§ **Task details**
Repeat the lines of the material word for word, from the line containing "The height and width of the screenshot is (418, 582)." through the line containing "center [27, 39].", including both of those lines.

§ **Available data**
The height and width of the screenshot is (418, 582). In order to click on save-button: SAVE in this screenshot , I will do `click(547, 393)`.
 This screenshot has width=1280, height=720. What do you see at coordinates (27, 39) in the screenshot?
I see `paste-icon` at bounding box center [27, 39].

* * *

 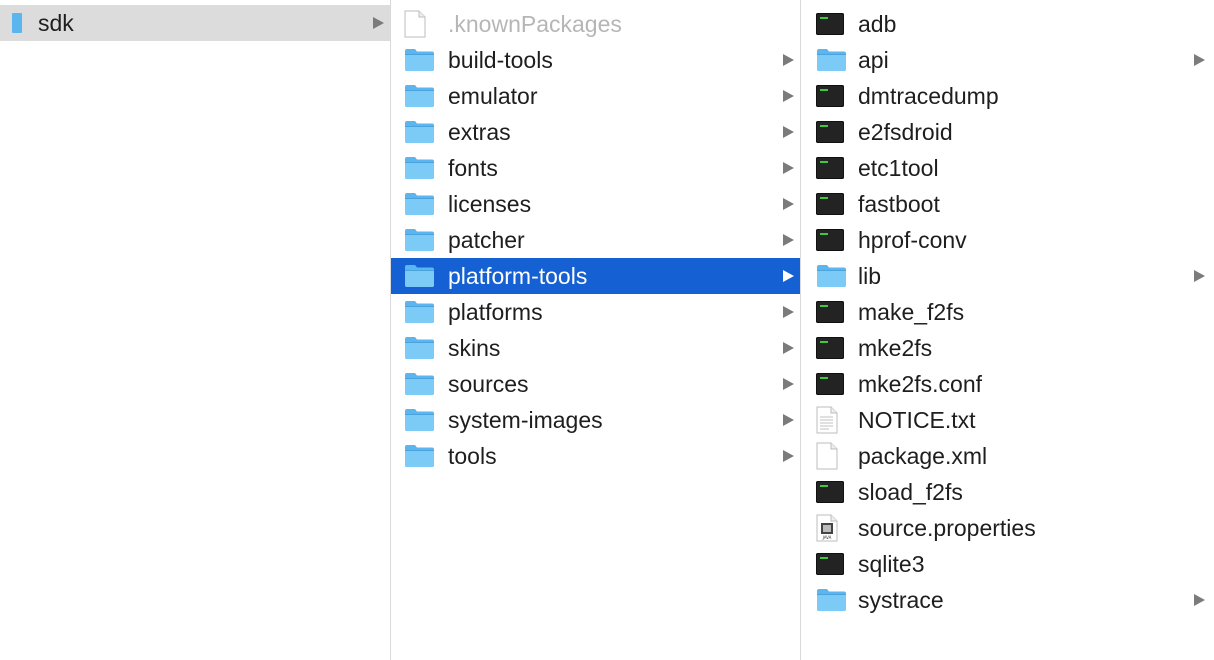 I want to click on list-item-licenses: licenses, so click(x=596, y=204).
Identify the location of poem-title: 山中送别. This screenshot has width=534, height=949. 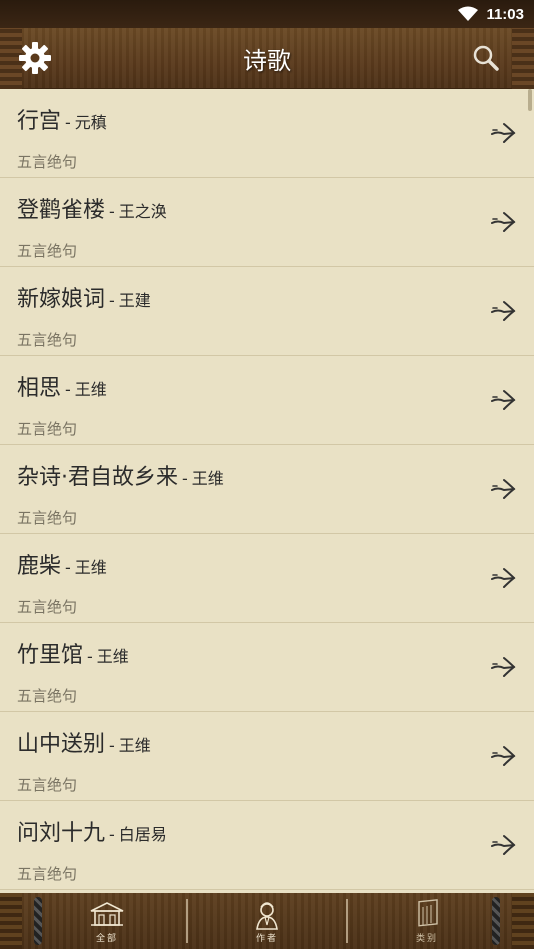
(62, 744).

---

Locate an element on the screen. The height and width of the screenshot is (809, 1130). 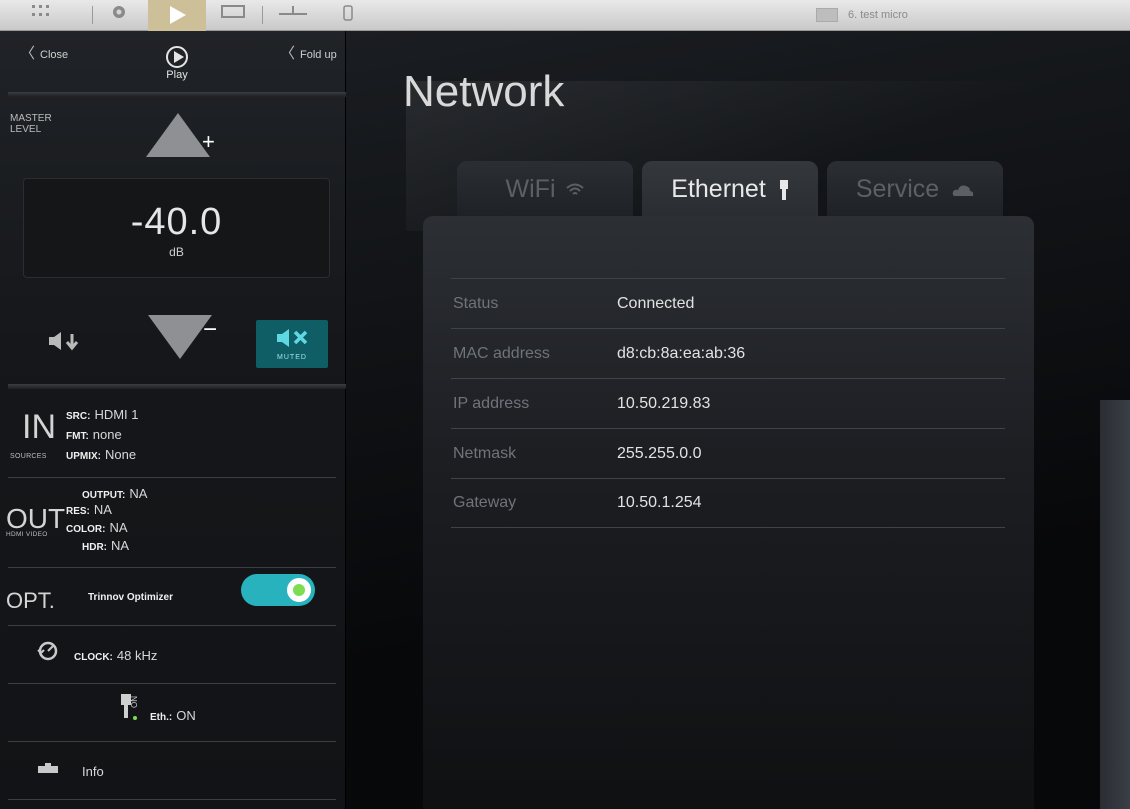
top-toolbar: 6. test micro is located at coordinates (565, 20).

§ **Result of this task**
The height and width of the screenshot is (418, 582). In order to click on save-button: SAVE in this screenshot , I will do `click(547, 393)`.
 This screenshot has width=1280, height=720. What do you see at coordinates (27, 39) in the screenshot?
I see `paste-icon` at bounding box center [27, 39].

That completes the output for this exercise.